After mastering the table, Wearing moves onto basic carcase construction, with particular emphasis on dovetailing the carcase components and fabricating backs that are far more interesting than what you read about in most books. In other words, there is detail here that you just don’t find elsewhere.
Then Wearing finishes up with designing, building and fitting drawers. By the end of the book’s 160 pages I think I’d learned as much from this book as I’d learned from 10 other books purporting to “essential” for the hand-tool woodworker.
Are there any downsides to the book? Well, I think you can skip the parts about doweling carcases together, that’s a technique that I don’t cotton to (for all the effort required in doweling, I’d just dovetail it).
“The Essential Woodworker” is widely available. In addition to Amazon, check bookfinder.com, abebooks.com, powells.com and alibris.com to find a copy. I paid $8 for mine, you shouldn’t have to pay too much more.

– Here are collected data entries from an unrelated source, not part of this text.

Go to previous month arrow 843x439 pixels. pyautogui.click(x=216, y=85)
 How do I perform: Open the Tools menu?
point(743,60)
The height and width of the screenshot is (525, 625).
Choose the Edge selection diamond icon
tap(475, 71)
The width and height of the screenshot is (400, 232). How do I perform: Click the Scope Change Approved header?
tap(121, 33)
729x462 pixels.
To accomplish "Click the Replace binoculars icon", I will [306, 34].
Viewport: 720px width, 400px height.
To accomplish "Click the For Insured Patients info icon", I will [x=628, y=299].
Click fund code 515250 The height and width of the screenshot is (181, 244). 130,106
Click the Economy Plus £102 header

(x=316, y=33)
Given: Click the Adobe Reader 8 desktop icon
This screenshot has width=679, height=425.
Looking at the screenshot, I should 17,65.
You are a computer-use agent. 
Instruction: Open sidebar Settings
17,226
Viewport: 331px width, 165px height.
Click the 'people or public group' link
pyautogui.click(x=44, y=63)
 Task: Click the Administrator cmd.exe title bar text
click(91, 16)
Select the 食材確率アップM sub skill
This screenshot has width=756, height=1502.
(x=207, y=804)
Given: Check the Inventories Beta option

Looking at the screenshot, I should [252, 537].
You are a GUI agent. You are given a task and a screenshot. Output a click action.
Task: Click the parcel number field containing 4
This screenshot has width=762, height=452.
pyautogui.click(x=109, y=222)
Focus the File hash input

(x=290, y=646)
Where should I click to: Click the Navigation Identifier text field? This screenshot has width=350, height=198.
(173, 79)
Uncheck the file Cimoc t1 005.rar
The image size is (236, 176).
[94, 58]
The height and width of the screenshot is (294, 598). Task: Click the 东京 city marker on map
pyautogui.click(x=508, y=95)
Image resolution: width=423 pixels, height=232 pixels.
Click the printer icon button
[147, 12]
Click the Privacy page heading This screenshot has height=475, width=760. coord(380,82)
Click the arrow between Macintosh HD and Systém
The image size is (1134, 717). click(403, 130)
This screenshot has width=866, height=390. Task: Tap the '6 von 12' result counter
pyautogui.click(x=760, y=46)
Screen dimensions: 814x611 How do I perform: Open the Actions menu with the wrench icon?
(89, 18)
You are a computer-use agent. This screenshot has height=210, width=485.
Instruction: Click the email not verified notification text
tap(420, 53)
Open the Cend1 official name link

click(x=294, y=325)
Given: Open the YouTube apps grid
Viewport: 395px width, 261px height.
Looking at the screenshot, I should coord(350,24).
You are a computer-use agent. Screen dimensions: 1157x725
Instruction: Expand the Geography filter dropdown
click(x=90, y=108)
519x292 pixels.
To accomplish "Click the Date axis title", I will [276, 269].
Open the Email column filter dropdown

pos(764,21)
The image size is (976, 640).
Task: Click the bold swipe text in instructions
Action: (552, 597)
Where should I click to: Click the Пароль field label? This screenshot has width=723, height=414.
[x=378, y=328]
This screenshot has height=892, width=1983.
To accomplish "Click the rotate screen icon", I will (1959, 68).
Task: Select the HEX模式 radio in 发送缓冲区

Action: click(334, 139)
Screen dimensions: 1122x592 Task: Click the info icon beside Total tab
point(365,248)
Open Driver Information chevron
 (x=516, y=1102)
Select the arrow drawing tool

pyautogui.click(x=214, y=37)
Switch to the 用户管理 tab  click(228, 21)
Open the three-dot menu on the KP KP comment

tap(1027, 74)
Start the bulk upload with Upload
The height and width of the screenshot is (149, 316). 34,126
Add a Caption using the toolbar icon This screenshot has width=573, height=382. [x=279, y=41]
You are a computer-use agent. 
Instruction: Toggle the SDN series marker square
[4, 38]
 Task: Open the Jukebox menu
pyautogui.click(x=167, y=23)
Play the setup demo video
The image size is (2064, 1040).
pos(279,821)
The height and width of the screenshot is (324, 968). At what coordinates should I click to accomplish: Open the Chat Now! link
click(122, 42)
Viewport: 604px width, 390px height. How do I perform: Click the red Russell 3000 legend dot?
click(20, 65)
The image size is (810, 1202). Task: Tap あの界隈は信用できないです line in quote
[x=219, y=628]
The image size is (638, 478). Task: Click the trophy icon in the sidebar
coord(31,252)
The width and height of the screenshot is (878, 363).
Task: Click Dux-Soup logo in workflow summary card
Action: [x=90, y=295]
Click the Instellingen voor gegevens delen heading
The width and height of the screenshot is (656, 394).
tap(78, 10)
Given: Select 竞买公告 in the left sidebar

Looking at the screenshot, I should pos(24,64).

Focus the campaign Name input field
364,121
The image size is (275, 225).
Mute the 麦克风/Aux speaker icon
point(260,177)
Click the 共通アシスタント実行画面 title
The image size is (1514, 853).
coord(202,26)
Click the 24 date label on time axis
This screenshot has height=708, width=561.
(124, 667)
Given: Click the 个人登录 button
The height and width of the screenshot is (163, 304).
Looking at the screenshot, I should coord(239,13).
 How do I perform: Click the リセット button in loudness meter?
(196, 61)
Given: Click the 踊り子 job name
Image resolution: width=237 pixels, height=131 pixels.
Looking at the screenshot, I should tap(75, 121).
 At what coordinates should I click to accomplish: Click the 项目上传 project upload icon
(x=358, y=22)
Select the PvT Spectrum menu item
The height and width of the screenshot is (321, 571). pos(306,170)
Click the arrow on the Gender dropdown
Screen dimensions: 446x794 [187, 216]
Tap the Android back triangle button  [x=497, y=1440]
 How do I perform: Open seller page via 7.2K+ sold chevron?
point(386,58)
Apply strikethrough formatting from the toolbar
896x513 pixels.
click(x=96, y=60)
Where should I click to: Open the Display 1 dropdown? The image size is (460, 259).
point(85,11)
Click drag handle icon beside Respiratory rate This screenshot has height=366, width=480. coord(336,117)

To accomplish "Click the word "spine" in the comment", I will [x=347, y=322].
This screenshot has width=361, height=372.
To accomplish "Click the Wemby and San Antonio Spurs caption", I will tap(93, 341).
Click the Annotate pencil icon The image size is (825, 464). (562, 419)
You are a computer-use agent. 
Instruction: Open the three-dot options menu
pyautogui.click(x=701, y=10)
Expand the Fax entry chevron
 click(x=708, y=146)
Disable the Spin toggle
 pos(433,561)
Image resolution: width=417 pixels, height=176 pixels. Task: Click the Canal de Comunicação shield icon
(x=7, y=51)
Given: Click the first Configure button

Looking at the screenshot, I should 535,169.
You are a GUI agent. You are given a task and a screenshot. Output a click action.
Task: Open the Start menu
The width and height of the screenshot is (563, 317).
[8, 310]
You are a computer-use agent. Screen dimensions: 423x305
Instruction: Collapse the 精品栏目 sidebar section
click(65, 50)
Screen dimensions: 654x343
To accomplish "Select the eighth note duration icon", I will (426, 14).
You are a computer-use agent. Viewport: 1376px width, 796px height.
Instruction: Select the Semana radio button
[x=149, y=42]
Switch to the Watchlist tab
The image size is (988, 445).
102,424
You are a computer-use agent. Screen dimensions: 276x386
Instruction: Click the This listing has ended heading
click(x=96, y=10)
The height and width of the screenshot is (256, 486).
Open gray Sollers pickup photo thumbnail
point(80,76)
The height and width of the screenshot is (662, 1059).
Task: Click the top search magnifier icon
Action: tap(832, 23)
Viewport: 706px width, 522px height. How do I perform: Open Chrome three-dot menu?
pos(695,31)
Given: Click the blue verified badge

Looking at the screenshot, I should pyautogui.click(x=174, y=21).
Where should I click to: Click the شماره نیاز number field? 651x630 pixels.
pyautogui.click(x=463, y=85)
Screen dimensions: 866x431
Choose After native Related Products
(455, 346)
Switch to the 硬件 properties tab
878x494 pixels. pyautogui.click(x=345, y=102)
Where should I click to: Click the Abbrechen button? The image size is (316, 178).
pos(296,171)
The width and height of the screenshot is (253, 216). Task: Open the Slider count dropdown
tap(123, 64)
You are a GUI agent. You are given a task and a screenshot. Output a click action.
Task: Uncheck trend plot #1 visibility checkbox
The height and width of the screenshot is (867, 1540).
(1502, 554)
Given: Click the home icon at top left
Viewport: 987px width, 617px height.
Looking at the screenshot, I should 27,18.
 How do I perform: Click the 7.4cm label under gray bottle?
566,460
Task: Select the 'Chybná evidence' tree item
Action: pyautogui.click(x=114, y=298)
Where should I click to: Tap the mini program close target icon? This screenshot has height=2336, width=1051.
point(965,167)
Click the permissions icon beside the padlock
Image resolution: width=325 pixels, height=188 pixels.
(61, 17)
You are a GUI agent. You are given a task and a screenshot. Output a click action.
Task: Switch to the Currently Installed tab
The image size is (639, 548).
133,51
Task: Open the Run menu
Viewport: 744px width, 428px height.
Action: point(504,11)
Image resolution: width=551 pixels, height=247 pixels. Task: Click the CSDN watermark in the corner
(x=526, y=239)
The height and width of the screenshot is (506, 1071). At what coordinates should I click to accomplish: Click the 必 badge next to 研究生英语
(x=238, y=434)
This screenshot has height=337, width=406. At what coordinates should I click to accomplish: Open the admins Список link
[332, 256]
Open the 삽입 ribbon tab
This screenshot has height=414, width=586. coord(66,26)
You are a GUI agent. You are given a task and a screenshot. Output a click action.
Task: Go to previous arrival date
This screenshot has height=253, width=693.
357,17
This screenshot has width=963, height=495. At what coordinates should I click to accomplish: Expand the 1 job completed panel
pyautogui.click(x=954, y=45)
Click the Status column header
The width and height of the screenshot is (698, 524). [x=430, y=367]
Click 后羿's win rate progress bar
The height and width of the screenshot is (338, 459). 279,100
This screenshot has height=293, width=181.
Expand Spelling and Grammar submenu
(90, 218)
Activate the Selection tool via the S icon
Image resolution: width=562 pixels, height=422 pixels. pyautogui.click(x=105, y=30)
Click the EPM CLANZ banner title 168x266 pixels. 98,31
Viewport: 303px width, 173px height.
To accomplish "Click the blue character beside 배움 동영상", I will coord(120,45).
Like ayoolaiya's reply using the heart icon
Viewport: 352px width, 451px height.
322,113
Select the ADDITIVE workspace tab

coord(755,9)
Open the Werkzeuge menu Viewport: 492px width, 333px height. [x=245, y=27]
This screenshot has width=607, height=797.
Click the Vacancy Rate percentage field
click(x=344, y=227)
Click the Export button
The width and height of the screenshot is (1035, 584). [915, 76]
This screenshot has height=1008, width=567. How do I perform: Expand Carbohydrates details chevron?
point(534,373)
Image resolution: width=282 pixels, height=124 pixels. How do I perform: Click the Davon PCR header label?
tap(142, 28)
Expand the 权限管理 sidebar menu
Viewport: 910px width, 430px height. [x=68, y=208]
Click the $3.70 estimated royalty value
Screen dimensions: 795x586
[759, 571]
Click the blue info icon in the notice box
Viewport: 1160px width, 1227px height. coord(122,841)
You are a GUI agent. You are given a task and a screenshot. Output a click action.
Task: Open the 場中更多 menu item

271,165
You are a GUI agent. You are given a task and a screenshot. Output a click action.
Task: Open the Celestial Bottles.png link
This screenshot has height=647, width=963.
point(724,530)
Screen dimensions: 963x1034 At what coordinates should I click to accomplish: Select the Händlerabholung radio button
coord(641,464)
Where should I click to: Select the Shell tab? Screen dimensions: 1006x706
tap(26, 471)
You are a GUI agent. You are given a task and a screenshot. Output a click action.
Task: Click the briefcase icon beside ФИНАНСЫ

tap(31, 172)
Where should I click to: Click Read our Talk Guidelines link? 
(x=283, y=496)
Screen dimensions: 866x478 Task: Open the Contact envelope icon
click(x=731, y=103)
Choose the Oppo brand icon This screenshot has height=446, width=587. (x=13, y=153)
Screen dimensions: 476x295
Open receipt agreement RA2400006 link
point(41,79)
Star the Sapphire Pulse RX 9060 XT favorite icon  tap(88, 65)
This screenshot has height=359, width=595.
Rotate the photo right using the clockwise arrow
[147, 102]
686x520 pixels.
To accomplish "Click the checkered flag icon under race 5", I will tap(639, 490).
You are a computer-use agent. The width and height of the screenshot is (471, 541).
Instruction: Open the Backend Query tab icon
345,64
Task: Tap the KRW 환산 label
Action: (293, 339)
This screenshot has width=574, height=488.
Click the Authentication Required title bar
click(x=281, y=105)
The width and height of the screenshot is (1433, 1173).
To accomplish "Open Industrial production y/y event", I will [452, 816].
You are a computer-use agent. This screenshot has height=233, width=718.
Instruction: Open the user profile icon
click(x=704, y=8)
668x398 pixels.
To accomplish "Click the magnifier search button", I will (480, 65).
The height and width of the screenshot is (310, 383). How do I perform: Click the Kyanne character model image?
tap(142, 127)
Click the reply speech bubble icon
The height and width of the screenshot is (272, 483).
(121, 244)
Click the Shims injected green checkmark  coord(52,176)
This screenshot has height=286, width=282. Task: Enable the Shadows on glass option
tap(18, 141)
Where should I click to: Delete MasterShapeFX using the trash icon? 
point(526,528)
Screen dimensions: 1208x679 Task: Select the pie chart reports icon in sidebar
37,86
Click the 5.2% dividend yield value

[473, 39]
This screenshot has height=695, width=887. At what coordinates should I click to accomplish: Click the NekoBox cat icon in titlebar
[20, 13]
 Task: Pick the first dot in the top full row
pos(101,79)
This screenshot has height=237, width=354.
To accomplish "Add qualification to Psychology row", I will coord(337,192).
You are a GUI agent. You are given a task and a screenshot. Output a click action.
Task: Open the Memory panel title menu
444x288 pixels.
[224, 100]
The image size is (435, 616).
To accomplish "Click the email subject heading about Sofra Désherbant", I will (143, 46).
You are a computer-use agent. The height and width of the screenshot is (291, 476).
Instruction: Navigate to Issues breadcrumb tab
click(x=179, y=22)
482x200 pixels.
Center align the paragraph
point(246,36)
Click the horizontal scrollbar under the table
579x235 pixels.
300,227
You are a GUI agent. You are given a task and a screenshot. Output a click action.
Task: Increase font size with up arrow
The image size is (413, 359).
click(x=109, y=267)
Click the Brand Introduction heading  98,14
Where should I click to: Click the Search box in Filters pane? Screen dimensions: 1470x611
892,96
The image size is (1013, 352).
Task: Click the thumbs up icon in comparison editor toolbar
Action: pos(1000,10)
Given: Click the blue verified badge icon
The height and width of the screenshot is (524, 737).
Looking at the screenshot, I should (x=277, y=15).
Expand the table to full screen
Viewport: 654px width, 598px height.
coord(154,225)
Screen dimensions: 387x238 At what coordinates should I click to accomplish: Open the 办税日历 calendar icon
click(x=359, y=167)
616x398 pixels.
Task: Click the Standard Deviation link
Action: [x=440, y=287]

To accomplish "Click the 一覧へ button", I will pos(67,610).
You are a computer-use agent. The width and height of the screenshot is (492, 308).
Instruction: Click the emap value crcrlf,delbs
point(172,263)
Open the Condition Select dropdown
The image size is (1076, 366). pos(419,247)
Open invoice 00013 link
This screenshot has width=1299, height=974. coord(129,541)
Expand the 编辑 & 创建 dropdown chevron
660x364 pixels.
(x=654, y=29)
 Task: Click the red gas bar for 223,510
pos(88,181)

Here are some supplies and tools we find essential in our everyday work around the shop. We may receive a commission from sales referred by our links; however, we have carefully selected these products for their usefulness and quality.
It appears resellers have decided this book has become a ‘rarity’. 5 months after Christopher’s blog entry, the price has risen from his suggested $8 to be closer to $80. At such elevated prices, is the book still as essential? I would love a copy, but my wallet is not as enamored as I am…
What a gem of a book! Thank you, Chris, for pointing it out to us! Looking forward to the next instalments of The Permanent collection.
Gereon,
who ordered the book only minutes after reading the blog entry and is now founder and (self declared) president of: AWWAWAS.com (Aspiring woodworkers against WAS.com)
I’ll also chime in with "Tage Frid Teaches Woodworking", a three volume slipcased set. He passed away just 2 years ago. I have always appreciated his down-to-earth, sensible approach to woodworking. No fuss, no mythos, just tried n true methods that get you to the results you want. The set is not cheap, but for $40-$50 you get three volumes of everything wood.
Gary
Thanks for all the suggestions. Chris’ recommendation came in at the bargain price of $8.50 used, so I went ahead an ordered a copy. Thanks again.
I like:
The Precision Handcutting of Dovetails: With a Sequence to the Authors Fifty Years As a Planemaker and User by Cecil E. Pierce (Hardcover – Aug 1995)
but it is expensive now and hard to find.
–Brian
The best way that I found to help learn about dovetails were from two DVD’s, Hand-Cut Dovetails and Mastering the Dovetail Saw, both by Rob Cosman. He is a very good teacher that easily comes through his DVD’s. I believe that Chris gave Rob’s Rough to Ready DVD a very favorable review if my memory serves me.
Michael
Don’t forget addall.com, it queries ALL of the other book finders and can be used for in-print as well as out-of-print titles.
Jason,
I’m not going to be much help here. I’ve read a lot of books on dovetailing and have never found one to be the holy grail of the joint. I probably like Charles Hayward’s "Woodwork Joints" (the next book in the Permanent Collection) best.
Chris
About a week ago, I decided to give hand cut dovetails a try. I’ve cut a dovetail a day for 10 days so far, but I find that I’m repeating some of the same mistakes and am unsure of what to change to correct them. Is this a good book for that?
"Well, I think you can skip the parts about doweling carcases together, that’s a technique that I don’t cotton to (for all the effort required in doweling, I’d just dovetail it)." I agree, unless I’m using dowels for aesthetic reasons, as in sone Krenov style wall cabinets.